# Нестабильность ШОП



## Dimon011 (23 Апр 2017)

После удара в область шеи стали мучать боли в грудном и поясничном отделах позвоночника, шея не болела вообще, назначили регулярно ЛФК, но улучшений не было, а даже наоборот появилась боль в шее, головокружения, головная боль, сделали снимки шеи с функц.пробами, врач поставил диагноз - нестабильность шоп, сказал носить воротник шанца круглосуточно, и физ.процедуры с массажем поделать. Беспокоит,что назначили такой режим ношения воротника, у меня нет даже описания снимков, их сделали, но рентгенолога нет и врач сам их быстро просмотрел,сказал шея не годится,и,кроме вышеуказанных назначений, больше ничего не сказано. Я не могу понять, насколько всё серьёзно,неужели так всё плохо? От воротника только хуже, ноет лопатка, если долго сижу, затекает борода, я ещё за неделю так и не смог носить его круглосуточно, не могу привыкнуть.Подскажите,пожалуйста.
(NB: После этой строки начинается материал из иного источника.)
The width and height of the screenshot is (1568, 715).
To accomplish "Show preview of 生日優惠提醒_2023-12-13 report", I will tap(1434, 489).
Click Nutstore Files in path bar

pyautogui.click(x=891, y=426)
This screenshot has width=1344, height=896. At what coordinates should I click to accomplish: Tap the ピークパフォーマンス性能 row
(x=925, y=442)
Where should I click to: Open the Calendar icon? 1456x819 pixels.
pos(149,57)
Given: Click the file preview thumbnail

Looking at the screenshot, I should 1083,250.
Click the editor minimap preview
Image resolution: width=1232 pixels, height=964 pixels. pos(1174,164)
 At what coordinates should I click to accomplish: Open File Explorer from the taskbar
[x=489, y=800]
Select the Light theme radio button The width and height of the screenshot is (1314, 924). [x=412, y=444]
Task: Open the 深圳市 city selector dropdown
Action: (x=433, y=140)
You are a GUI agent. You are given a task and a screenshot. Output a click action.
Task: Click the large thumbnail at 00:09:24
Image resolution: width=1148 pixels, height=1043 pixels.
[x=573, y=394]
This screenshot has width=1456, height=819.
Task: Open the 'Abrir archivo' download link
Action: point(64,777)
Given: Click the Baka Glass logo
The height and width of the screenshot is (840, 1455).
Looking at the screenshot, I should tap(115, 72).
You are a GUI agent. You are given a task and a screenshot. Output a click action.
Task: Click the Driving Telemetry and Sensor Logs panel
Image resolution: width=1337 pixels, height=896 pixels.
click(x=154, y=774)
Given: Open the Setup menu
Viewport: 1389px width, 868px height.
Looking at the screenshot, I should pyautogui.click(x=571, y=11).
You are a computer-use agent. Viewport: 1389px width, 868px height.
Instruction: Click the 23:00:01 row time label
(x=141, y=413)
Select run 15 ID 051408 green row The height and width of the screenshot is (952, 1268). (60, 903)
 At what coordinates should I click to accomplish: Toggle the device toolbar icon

Снимки попытался отсканировать, подойдут или нет, не уверен.


----------



## La murr (23 Апр 2017)

@Dimon011, здравствуйте!
Вы можете обратиться к любому специалисту форума на странице его личного профиля или в переписке, дав ссылку на свою тему и задав вопросы, которые Вас интересуют - *врачи форума*


----------